The president is absolutely right. He cannot afford to delay, specifically in addressing the continued marginalization, scapegoating, and criminalization of immigrants. President Obama must lead by example. The roadmap to citizenship for immigrants begins with a moratorium on deportations. If the president is serious about turning the principle of equality into reality, he must begin here.

Presently, the Obama administration deports an average of 12,000 morepeople per month than President Bush did. In his first term, the president deported an astonishing 1.4 million people. It’s a problem that he recognized, but failed to take responsibility for, in his speech. When he urged that we find ways to “welcome” rather than “expel” immigrants, it was unclear whom he was addressing.

In fact, that short sentence was nearly all he said about immigration in his entire speech. It raised an ongoing question about the president’s leadership on the issue: when does rhetoric become reality? How serious is President Obama about immigration reform, now that he is not running for office but rather for his place in history?

When President Obama won re-election – in large part due to the record number of Latinos who voted for him – he renewed his promise for federal immigration reform, singling it out as the top priority for the upcoming legislative session. Though federal legislation that provides a pathway to citizenship for the nation’s 11 million undocumented residents is long overdue, serious obstacles stand in the way, including an obstructionist Congress and the president’s growing list of other legislative priorities.

In his second term, Obama could implement a number of administrative policies even as Congress takes up federal immigration reform. The president last year proved he could use his executive powers when he suspended the deportations of undocumented youth and allowed them to apply for work permits under the Deferred Action for Childhood Arrivals (DACA) program.

A sign of his renewed commitment to immigration reform would be the expansion of this program to cover undocumented adults. Obama could also administratively terminate the “se communities” program, a controversial deportation policy that became emblematic of the president’s broken promise to legalize undocumented immigrants.

The road to immigration reform begins with President Obama. He needs to distance himself from a disappointing first term that amplified immigrants’ suffering and criminalization. He has the power and moral imperative to be the first to respond to his own call to action. It’s time the president’s policies on immigration reflect the virtues of democracy, freedom, and equality he spoke of at his second inauguration.

For too long, the president’s immigration platform has been at odds with itself – on the one hand, making the case for inclusion by urging Congress to grant immigrants full political rights; on the other, carrying out exclusionary, punitive policies and record levels of deportations.

I admit I felt conflicted during today’s inaugural ceremony. Watching the stage, I was taken aback by the diversity displayed: an almost surreal portrait of progress and equality. I beamed while watching supreme court Justice Sonia Sotomayor swear in Vice-President Biden; I was thrilled to hear gay, Latino poet Richard Blanco’s ode to working-class people; and my jaw nearly dropped when I heard the Reverend Luis Leon partially recite the benediction in Spanish.
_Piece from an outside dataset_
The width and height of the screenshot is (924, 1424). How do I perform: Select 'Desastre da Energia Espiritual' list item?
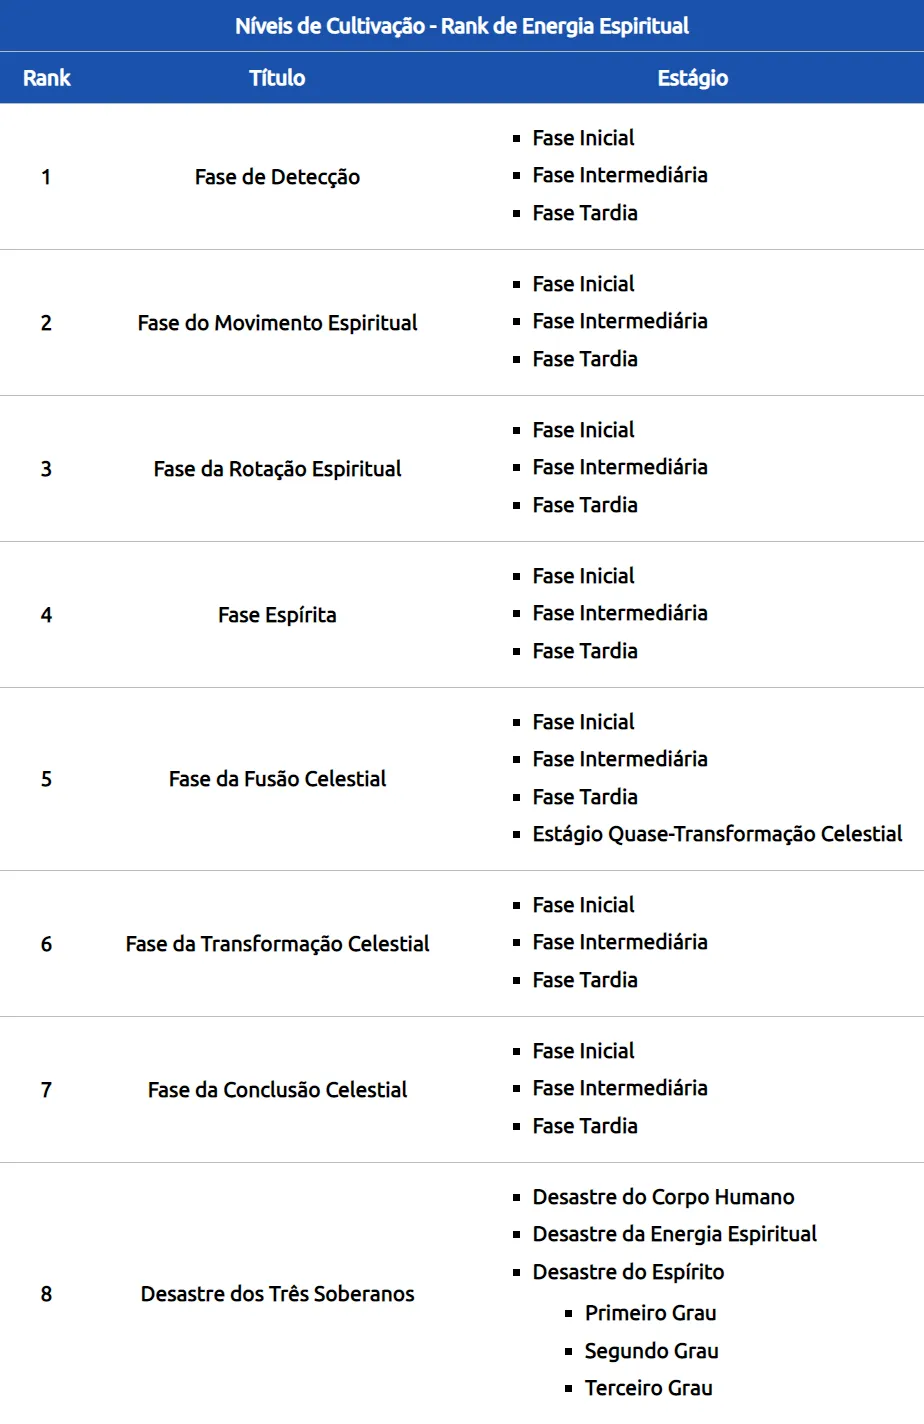pos(674,1234)
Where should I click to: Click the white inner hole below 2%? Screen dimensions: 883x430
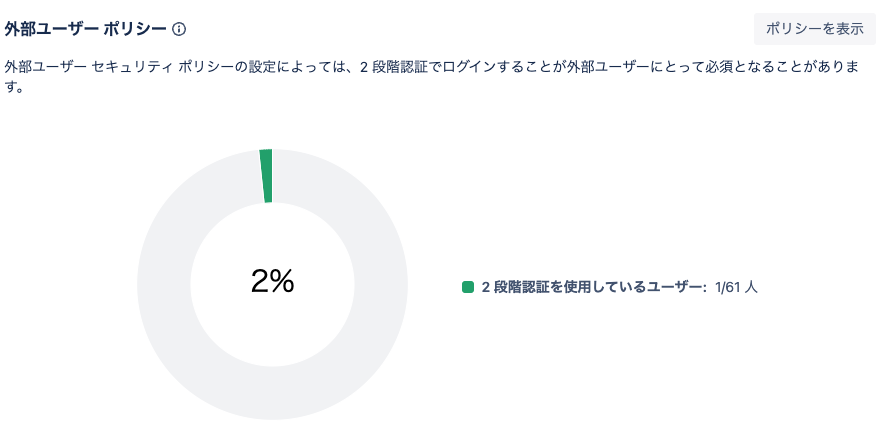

And, of course, the historic significance of hearing our African-American president speak on Dr Martin Luther King’s birthday was not lost.

Yet, as much as I felt inspired and proud of our country’s long history of struggling for greater equality and freedom on Monday, I was reminded that these social movements did not bring about change through blind political obedience. They held their friends and foes accountable, and to borrow the president’s own words, they demanded action.

President Obama, that begins with you.